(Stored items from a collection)
####################

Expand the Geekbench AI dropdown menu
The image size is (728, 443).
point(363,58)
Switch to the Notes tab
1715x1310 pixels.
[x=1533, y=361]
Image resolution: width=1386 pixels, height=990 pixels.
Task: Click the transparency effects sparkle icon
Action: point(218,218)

####################

> **WRITTEN REQUEST**
Recast every line of the entries above as a Markdown table with the columns "Row" and "Line", numbering each row and leaving out any blank lines.

> **EXERCISE SOLUTION**
| Row | Line |
|---|---|
| 1 | Expand the Geekbench AI dropdown menu |
| 2 | The image size is (728, 443). |
| 3 | point(363,58) |
| 4 | Switch to the Notes tab |
| 5 | 1715x1310 pixels. |
| 6 | [x=1533, y=361] |
| 7 | Image resolution: width=1386 pixels, height=990 pixels. |
| 8 | Task: Click the transparency effects sparkle icon |
| 9 | Action: point(218,218) |